Format the listing below as a JSON array of strings, one string per line, leaving out blank lines. Begin at the line that has "The height and" and stop after the line that has "coord(27,21)".

── Extracted material

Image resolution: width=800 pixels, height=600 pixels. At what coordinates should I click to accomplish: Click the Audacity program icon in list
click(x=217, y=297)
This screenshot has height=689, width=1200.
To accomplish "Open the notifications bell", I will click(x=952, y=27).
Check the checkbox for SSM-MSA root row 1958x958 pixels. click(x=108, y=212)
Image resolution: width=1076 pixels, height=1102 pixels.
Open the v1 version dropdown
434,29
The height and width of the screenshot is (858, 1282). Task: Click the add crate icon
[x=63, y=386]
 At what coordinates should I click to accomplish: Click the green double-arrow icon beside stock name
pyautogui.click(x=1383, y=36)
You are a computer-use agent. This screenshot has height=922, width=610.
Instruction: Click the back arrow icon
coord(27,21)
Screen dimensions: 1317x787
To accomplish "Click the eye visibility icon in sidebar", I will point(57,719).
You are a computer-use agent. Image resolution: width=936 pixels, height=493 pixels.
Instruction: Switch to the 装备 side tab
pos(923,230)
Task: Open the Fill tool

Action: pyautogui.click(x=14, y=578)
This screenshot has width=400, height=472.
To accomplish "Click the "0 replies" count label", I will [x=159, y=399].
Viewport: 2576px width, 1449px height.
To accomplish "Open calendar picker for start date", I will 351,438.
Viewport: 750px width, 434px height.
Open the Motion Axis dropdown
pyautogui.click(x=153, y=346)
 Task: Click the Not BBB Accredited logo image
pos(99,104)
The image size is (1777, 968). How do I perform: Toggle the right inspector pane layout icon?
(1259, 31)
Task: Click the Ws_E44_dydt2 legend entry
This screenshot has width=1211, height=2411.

────

● **Reply**:
[
  "The height and width of the screenshot is (858, 1282). Task: Click the add crate icon",
  "[x=63, y=386]",
  " At what coordinates should I click to accomplish: Click the green double-arrow icon beside stock name",
  "pyautogui.click(x=1383, y=36)",
  "You are a computer-use agent. This screenshot has height=922, width=610.",
  "Instruction: Click the back arrow icon",
  "coord(27,21)"
]